SOURCE PASSAGE |
The relationships between the systemic inflammatory response, plasma and red cell B vitamins concentrations and survival in patients with colorectal cancer
Session type: Poster / e-Poster / Silent Theatre session
The modified Glasgow Prognostic Score (mGPS), based on the composite of plasma C-reactive protein and albumin concentrations, has been validated as a host prognostic factor, independent of TNM stage, in patients with colorectal cancer. Moreover, B vitamins have been implicated in the development and progression of cancers. It is therefore of interest that plasma B6 falls as part of the SIR whereas red cell concentrations do not (1). The aim was to examine the relationships between the SIR, plasma and red cell vitamin B, and survival in patients with colorectal cancer.
Pre-operative venous blood of 108 surgical patients with colorectal cancer were analysed for CRP, albumin and plasma and red cell B2 and B6.
The majority of patients were female (52%), >65 years (72%), had TNM stage I-III (87%) disease, had mGPS=0 (59%) and normal vitamin B (plasma B2 75%; red cell B2 100%; plasma B6 74%; red cell B6 85%). The fall of plasma B6, but not red cell B6 (p=0.459), is associated with raised mGPS (p<0.0001). 26% of patients had plasma B6 below the laboratory reference interval.

EXTRACTED INFORMATION |
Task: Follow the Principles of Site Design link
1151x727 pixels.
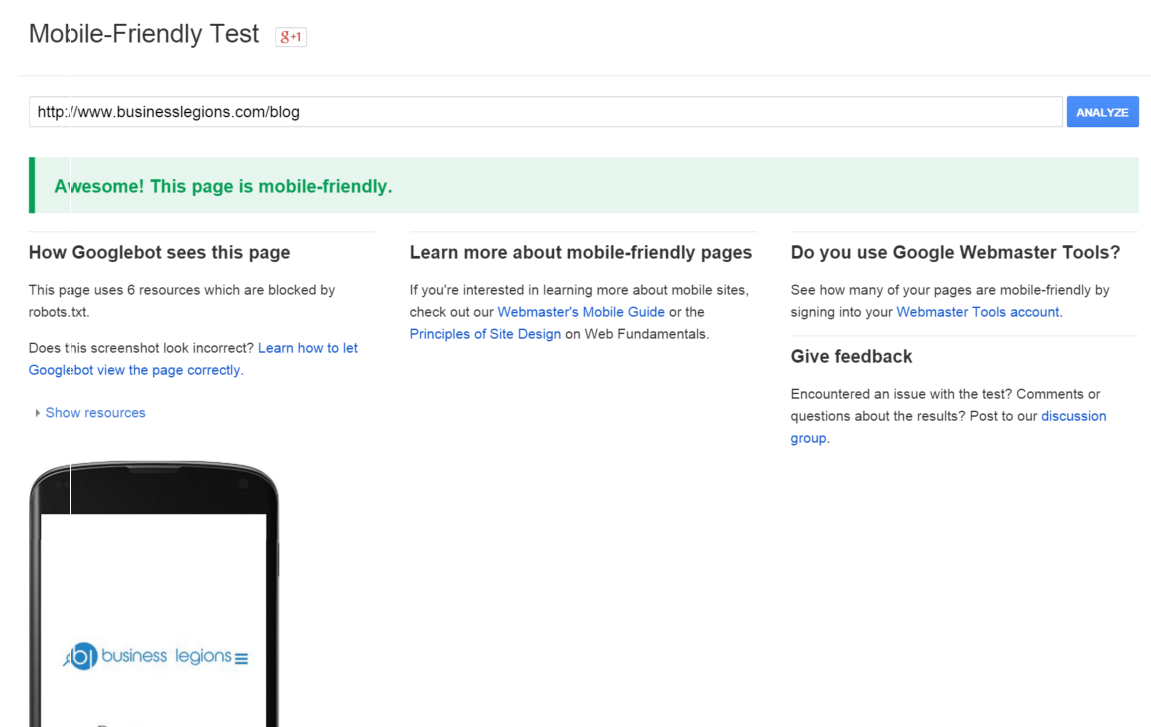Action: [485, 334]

==

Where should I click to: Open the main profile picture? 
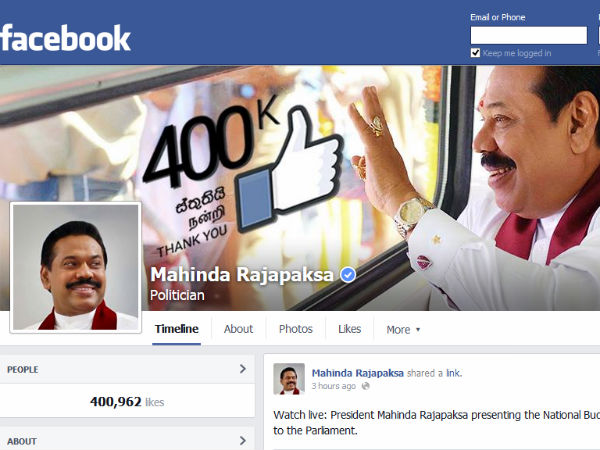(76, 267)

REQUIREMENT A | In the colorectal cancer abstract, what percentage of patients had plasma B6 below the laboratory reference interval?
REQUIREMENT B | Please carry the colorectal cancer abstract forward from its last sentence.
The records come from a separate source.

EXERCISE ANSWER A | 26%

EXERCISE ANSWER B |
The median follow-up was 47.1 (23.1-106.3) months. 39 patients (36%) died during follow-up, 30 (28%) from cancer. The median survival was 37.2 (2.0-105.9) months. Only tumour stage (p<0.0001; <0.0001), mGPS (p= 0.023; 0.037) and red cell B6 (p=0.023; 0.010) were associated with cancer-specific and overall survival. On multivariate survival analysis, tumour stage (p<0.0001; <0.0001), the mGPS (p=0.007; p=0.016) and red cell B6 (p= 0.034; 0.024) were independently associated with cancer-specific and overall survival.
The systemic inflammatory response is associated with the perturbation of plasma B6 but not red cell B6. Only the mGPS and red cell B6 are prognostic of colorectal cancer survival, independent of tumour stage.